A conforming document is any concrete expression of the data model that complies with the normative statements in this specification. Specifically, all relevant normative statements in Sections 4. Basic Concepts, 5. Advanced Concepts, and 6. Syntaxes of this document MUST be enforced. A serialization format for the conforming document MUST be deterministic, bi-directional, and lossless as described in Section 6. Syntaxes. The conforming document MAY be transmitted or stored in any such serialization format.
A conforming processor is any algorithm realized as software and/or hardware that generates or consumes a conforming document. Conforming processors MUST produce errors when non-conforming documents are consumed.
This specification makes no normative statements with regard to the conformance of roles in the ecosystem, such as issuers, holders, or verifiers, because the conformance of ecosystem roles are highly application, use case, and market vertical specific.

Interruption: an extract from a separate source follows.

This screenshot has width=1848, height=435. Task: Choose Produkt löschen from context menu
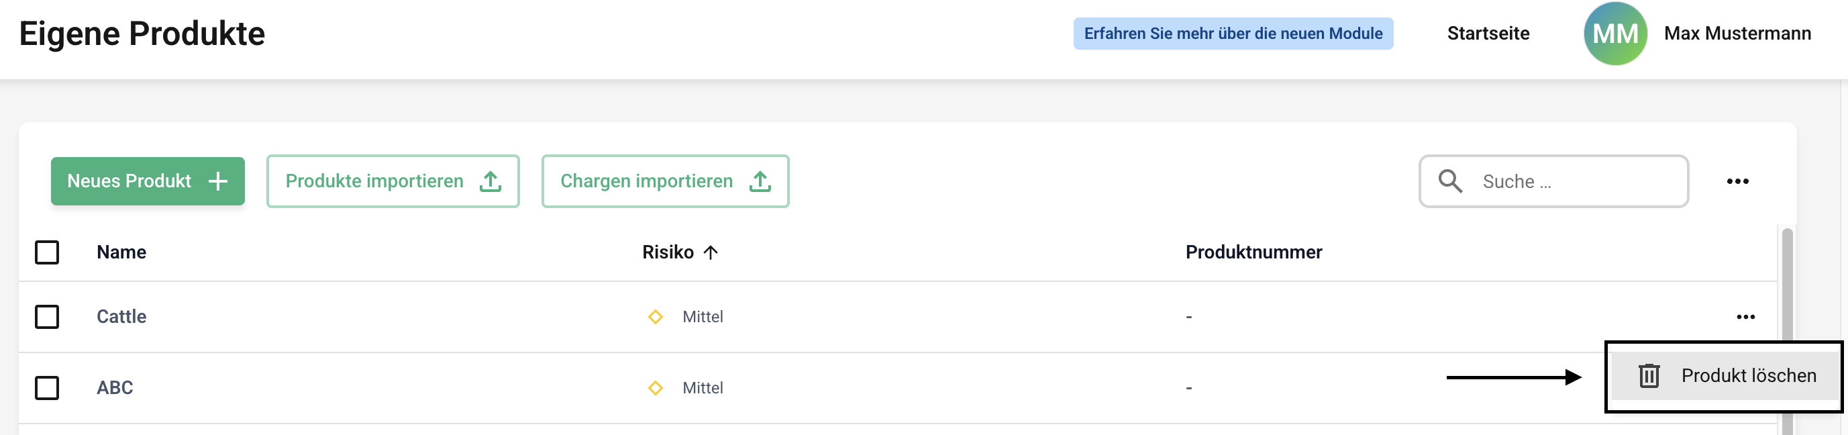[1748, 375]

Digital proof mechanisms, a subset of which are digital signatures, are required to ensure the protection of a verifiable credential. Having and validating proofs, which may be dependent on the syntax of the proof (for example, using the JSON Web Signature of a JSON Web Token for proofing a key holder), are an essential part of processing a verifiable credential. At the time of publication, Working Group members had implemented verifiable credentials using at least three proof mechanisms:
- JSON Web Tokens [RFC7519] secured using JSON Web Signatures [RFC7515]
- Data Integrity Proofs [DATA-INTEGRITY]
- Camenisch-Lysyanskaya Zero-Knowledge Proofs [CL-SIGNATURES].
Implementers are advised to note that not all proof mechanisms are standardized as of the publication date of this specification. The group expects some of these mechanisms, as well as new ones, to mature independently and become standardized in time. Given there are multiple valid proof mechanisms, this specification does not standardize on any single digital signature mechanism. One of the goals of this specification is to provide a data model that can be protected by a variety of current and future digital proof mechanisms. Conformance to this specification does not depend on the details of a particular proof mechanism; it requires clearly identifying the mechanism a verifiable credential uses.